**Exercise directions**
Could you restate the entries below word for word and leave the images out?
===== Data under study =====
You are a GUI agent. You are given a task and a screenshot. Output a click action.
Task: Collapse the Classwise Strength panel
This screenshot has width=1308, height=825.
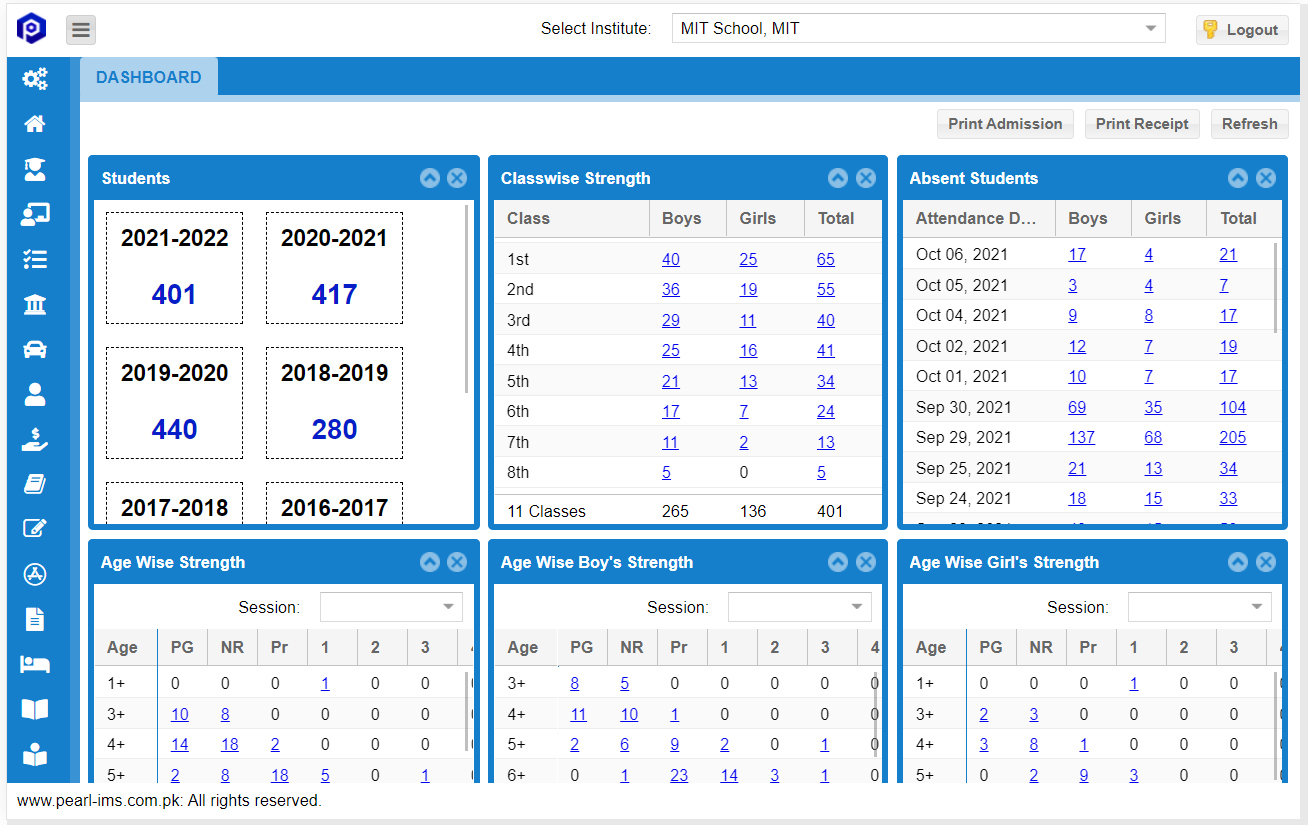[838, 177]
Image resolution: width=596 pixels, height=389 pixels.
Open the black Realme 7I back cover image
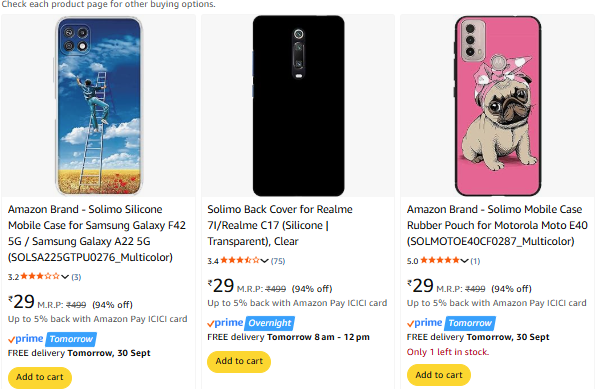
=====
**Exercise output**
You are a GUI agent. You are given a task and a screenshot. Output a click action.
Task: Collapse the Classwise Strength panel
This screenshot has width=1308, height=825.
[838, 177]
Image resolution: width=596 pixels, height=389 pixels.
Open the black Realme 7I back cover image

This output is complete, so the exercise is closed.